**Exercise instructions:**
Could you report every line of the listing below that holds the word "target"?

**Extracted records:**
=== Begin Enclosure ===

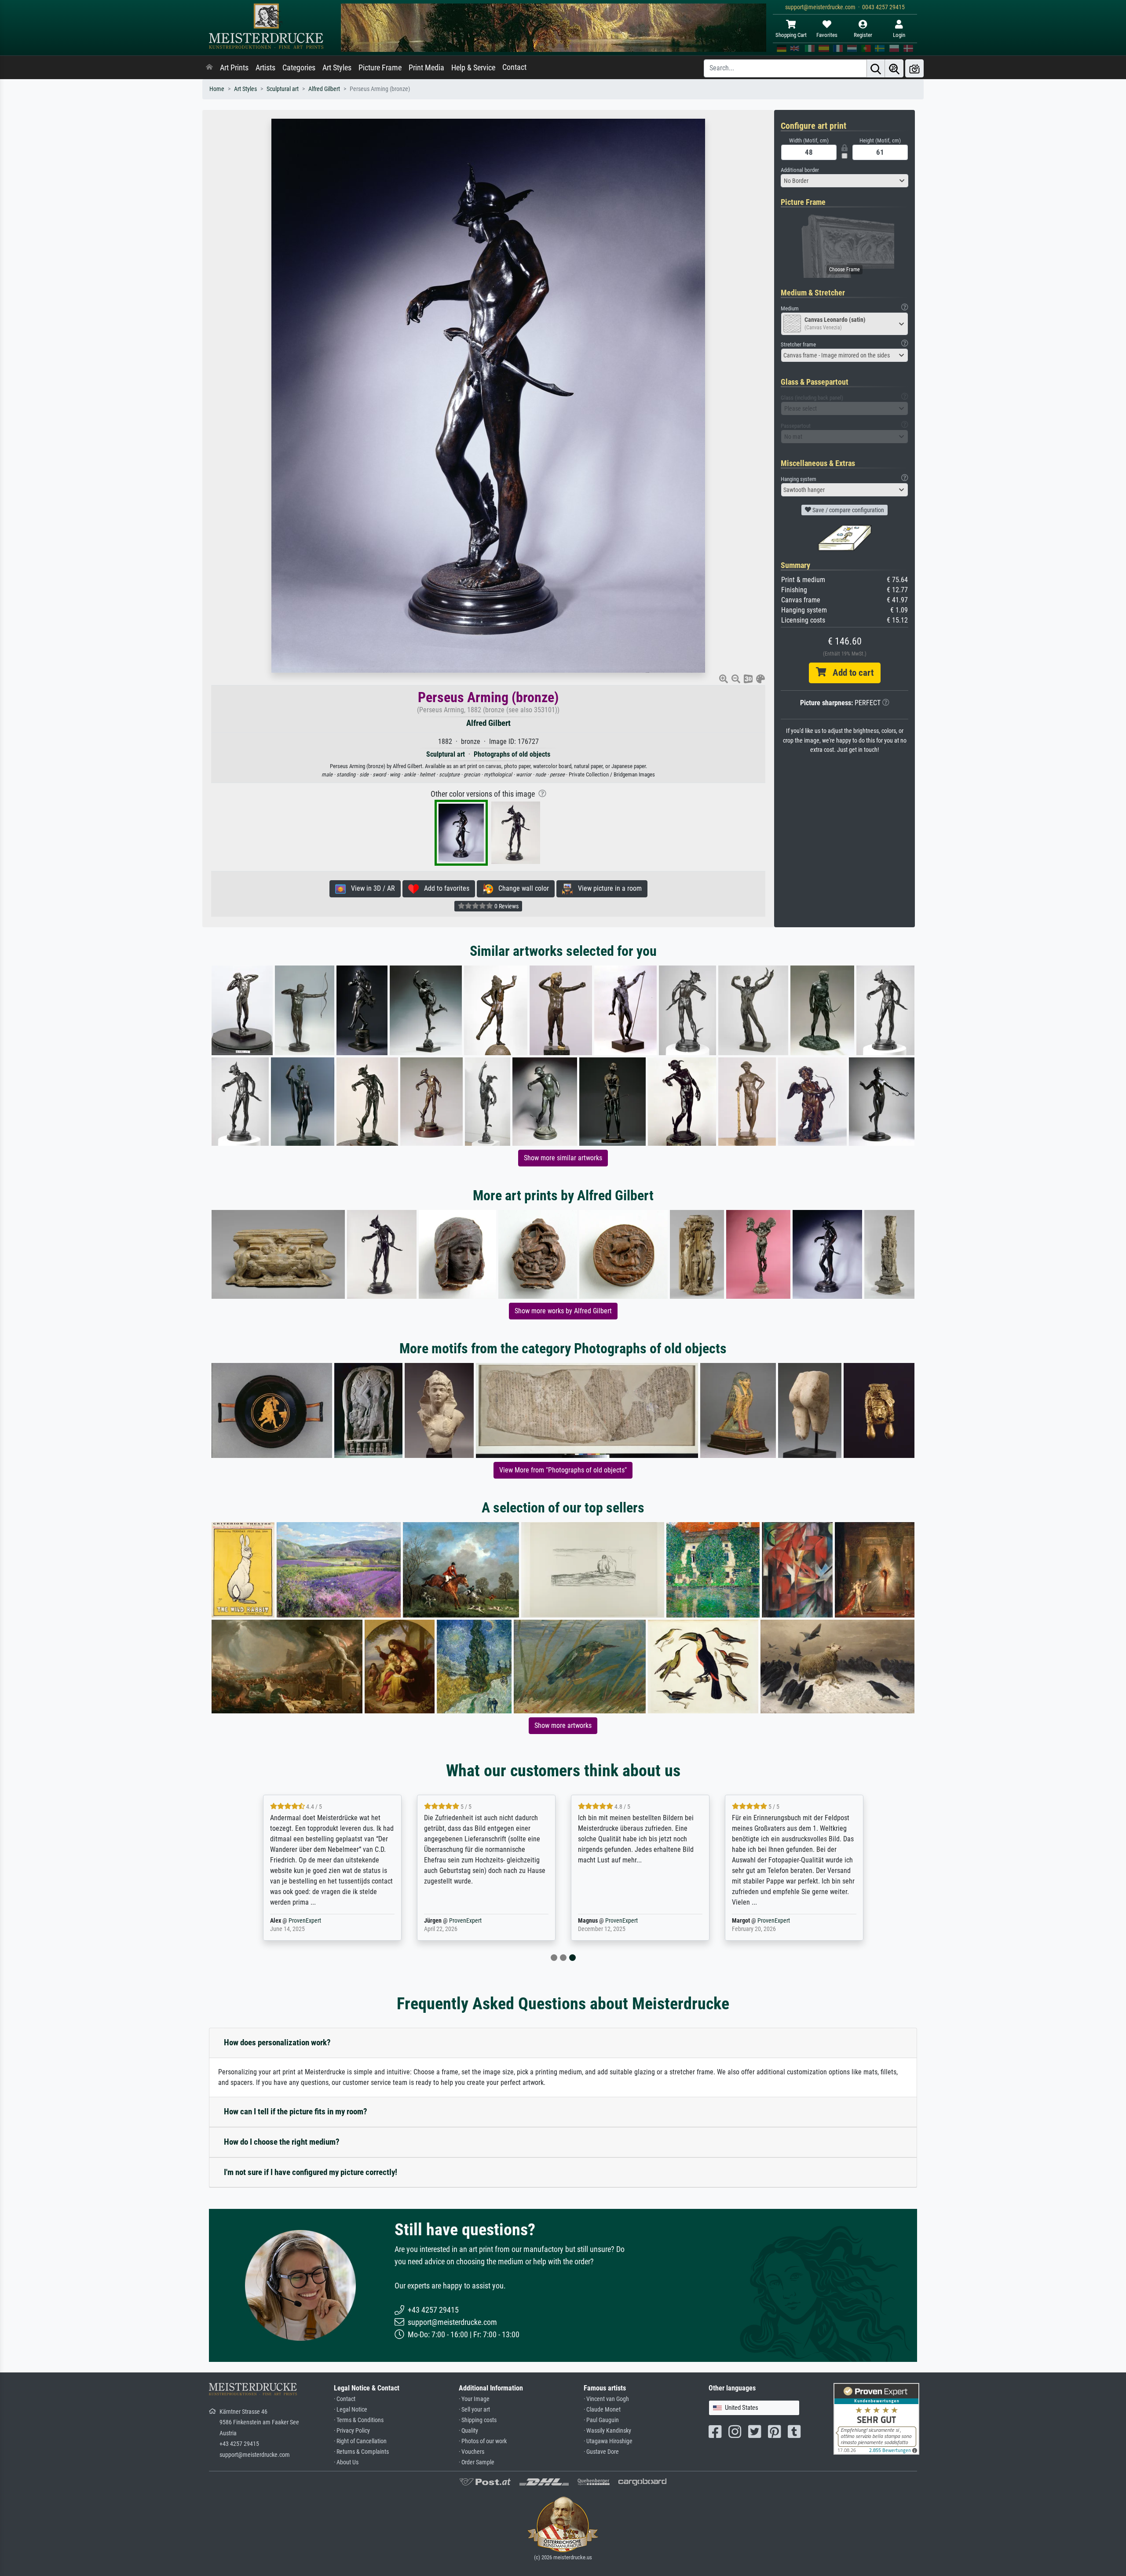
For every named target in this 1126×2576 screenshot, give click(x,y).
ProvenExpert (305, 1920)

=== End Enclosure ===
=== Begin Enclosure ===

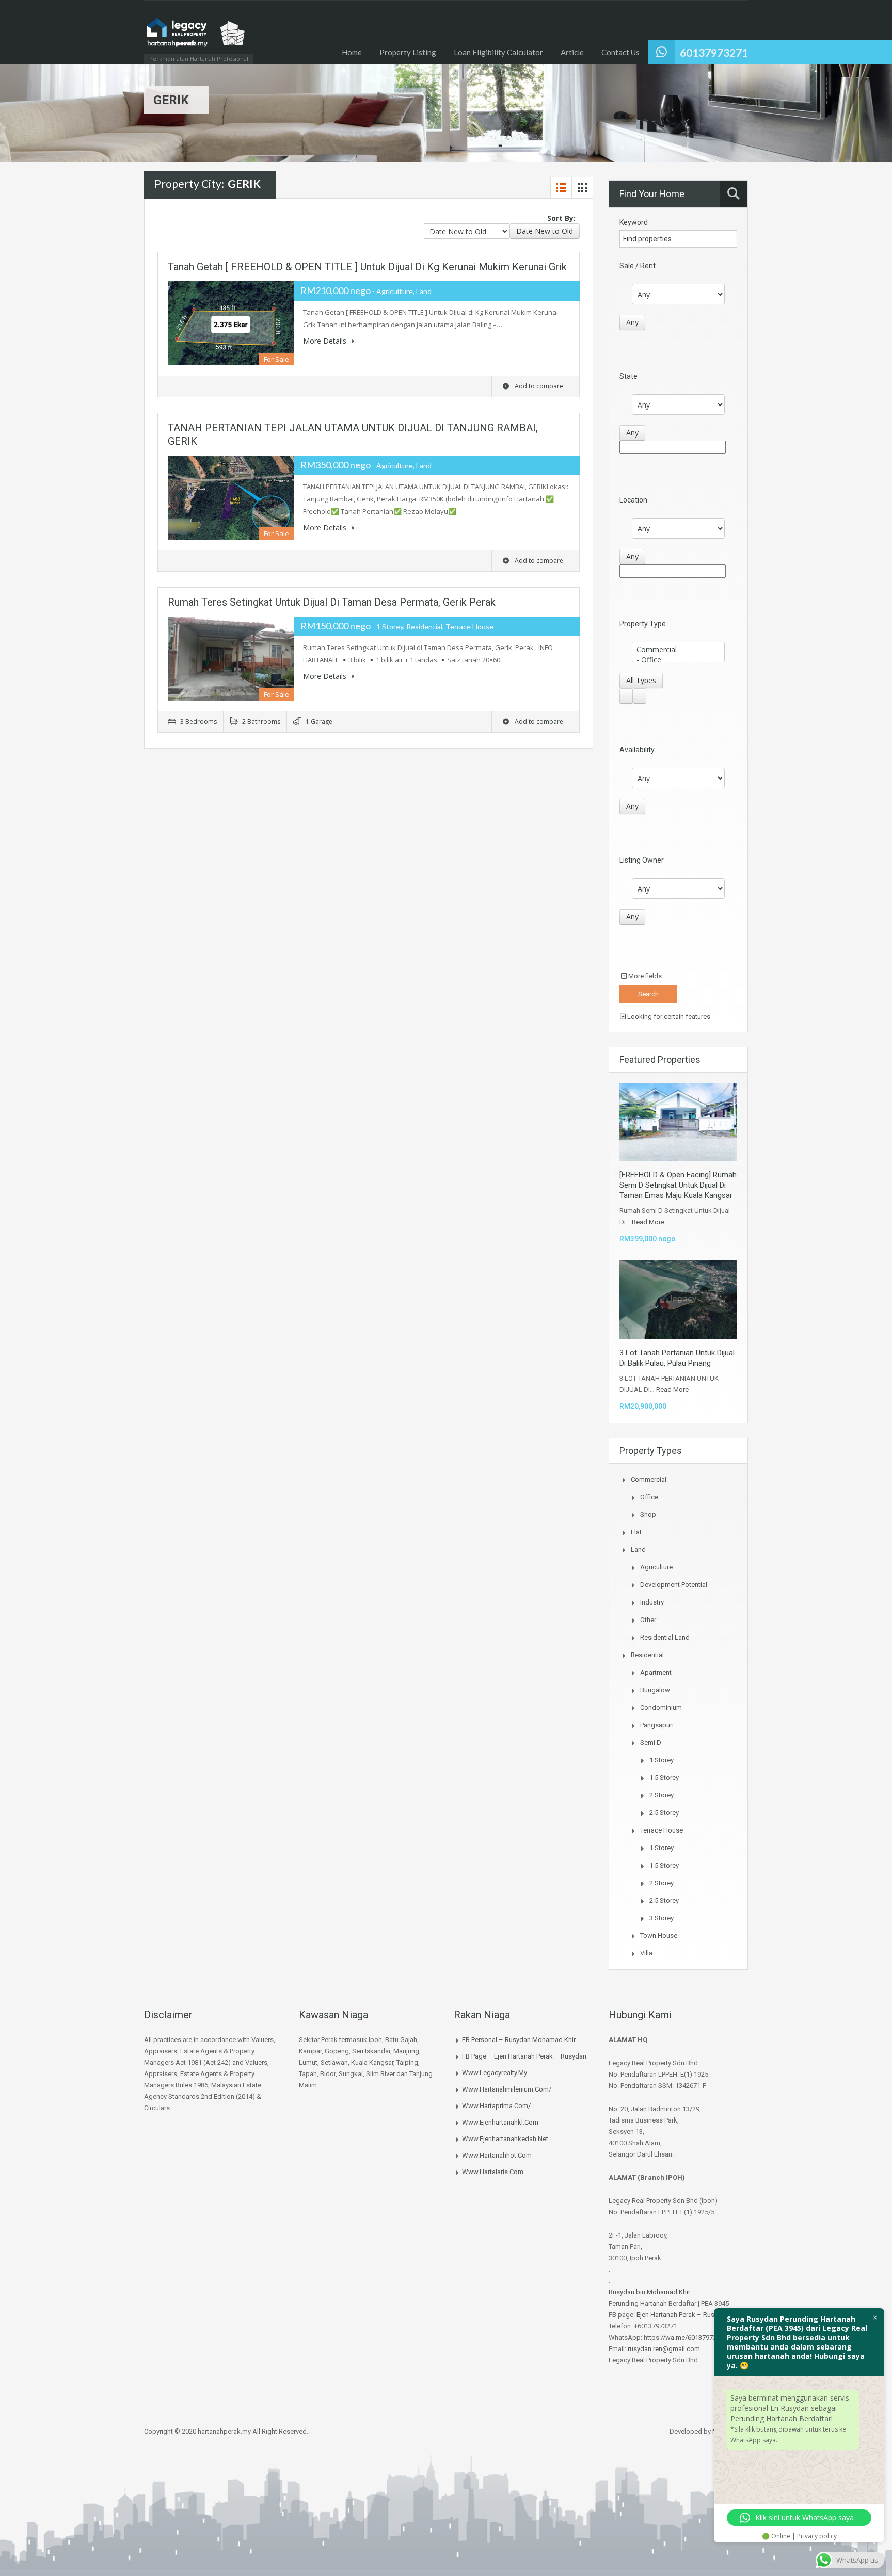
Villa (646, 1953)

=== End Enclosure ===
=== Begin Enclosure ===

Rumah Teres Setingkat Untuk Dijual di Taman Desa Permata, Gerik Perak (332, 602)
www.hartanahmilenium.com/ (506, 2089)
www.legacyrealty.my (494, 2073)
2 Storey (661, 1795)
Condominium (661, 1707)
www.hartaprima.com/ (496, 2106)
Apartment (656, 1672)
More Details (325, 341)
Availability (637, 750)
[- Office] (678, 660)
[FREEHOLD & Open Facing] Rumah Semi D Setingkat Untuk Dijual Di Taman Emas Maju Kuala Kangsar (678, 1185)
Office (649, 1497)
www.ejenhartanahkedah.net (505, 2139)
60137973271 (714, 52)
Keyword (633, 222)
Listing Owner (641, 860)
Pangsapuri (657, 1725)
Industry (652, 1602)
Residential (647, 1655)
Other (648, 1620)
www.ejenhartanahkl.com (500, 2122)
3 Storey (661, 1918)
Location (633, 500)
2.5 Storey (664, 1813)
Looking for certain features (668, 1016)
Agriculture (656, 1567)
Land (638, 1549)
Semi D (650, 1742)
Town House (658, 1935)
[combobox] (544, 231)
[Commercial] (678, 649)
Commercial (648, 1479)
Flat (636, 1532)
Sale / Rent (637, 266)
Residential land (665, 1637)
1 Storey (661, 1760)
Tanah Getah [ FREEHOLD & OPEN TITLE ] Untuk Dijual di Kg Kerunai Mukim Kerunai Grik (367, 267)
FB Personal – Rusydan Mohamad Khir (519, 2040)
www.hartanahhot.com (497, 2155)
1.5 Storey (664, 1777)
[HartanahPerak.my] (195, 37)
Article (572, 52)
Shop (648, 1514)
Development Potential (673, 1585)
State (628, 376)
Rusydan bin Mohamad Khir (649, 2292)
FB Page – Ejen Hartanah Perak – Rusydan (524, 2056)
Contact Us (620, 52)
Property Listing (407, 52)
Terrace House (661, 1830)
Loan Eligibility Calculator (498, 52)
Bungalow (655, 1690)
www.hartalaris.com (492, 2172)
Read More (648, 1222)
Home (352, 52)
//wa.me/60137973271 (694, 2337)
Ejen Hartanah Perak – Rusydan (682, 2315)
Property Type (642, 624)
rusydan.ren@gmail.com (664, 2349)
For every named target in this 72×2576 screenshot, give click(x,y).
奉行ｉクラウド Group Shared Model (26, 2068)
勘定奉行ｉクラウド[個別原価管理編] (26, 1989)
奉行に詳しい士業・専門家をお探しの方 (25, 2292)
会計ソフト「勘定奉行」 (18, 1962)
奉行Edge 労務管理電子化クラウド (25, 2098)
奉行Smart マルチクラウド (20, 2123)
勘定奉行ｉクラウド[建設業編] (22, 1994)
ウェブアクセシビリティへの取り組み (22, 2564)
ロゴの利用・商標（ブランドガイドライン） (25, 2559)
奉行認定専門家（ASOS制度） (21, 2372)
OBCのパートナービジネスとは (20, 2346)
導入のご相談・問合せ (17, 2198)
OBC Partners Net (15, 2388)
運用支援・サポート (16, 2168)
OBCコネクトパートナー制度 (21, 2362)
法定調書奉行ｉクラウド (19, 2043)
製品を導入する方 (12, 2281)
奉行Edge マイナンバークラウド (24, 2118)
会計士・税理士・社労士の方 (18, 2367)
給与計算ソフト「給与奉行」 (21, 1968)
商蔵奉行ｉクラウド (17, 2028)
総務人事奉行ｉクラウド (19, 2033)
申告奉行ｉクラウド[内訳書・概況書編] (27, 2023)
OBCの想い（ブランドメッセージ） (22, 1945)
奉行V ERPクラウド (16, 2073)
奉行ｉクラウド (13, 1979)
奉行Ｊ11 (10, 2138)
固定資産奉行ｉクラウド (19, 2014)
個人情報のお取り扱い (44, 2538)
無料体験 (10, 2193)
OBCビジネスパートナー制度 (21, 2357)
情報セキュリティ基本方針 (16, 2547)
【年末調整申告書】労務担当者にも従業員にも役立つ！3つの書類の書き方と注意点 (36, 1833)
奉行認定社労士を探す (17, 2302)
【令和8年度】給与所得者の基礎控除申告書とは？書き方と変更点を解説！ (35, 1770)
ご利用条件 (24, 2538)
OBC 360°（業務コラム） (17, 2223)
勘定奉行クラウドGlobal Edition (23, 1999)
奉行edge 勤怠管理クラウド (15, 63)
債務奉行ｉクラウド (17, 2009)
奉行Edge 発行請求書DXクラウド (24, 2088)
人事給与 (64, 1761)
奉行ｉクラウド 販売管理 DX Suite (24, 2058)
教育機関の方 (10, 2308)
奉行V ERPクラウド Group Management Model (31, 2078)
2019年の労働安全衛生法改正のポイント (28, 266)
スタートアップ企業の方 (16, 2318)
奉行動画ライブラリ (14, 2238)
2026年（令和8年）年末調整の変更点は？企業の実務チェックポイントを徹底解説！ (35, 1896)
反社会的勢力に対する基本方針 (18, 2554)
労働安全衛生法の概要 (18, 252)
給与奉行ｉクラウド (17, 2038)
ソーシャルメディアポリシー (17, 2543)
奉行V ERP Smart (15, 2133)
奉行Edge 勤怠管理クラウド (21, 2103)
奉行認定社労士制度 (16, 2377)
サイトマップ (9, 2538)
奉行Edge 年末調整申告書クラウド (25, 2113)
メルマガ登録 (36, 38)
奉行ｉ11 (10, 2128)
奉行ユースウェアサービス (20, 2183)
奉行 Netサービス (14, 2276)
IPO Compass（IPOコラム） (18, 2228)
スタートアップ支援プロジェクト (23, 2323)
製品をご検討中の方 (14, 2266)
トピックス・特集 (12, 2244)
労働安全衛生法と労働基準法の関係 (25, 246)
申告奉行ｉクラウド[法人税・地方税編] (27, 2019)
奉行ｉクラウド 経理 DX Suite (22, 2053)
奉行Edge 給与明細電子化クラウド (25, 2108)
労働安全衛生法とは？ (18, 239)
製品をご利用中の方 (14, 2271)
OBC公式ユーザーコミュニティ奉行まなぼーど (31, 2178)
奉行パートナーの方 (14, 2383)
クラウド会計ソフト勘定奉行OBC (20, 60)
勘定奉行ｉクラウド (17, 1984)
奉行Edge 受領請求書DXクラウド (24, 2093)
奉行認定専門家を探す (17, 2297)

=== End Enclosure ===

**Exercise solution:**
For every named target in this 1126×2576 screenshot, give click(x,y).
For every named target in this 72×2576 screenshot, give click(x,y).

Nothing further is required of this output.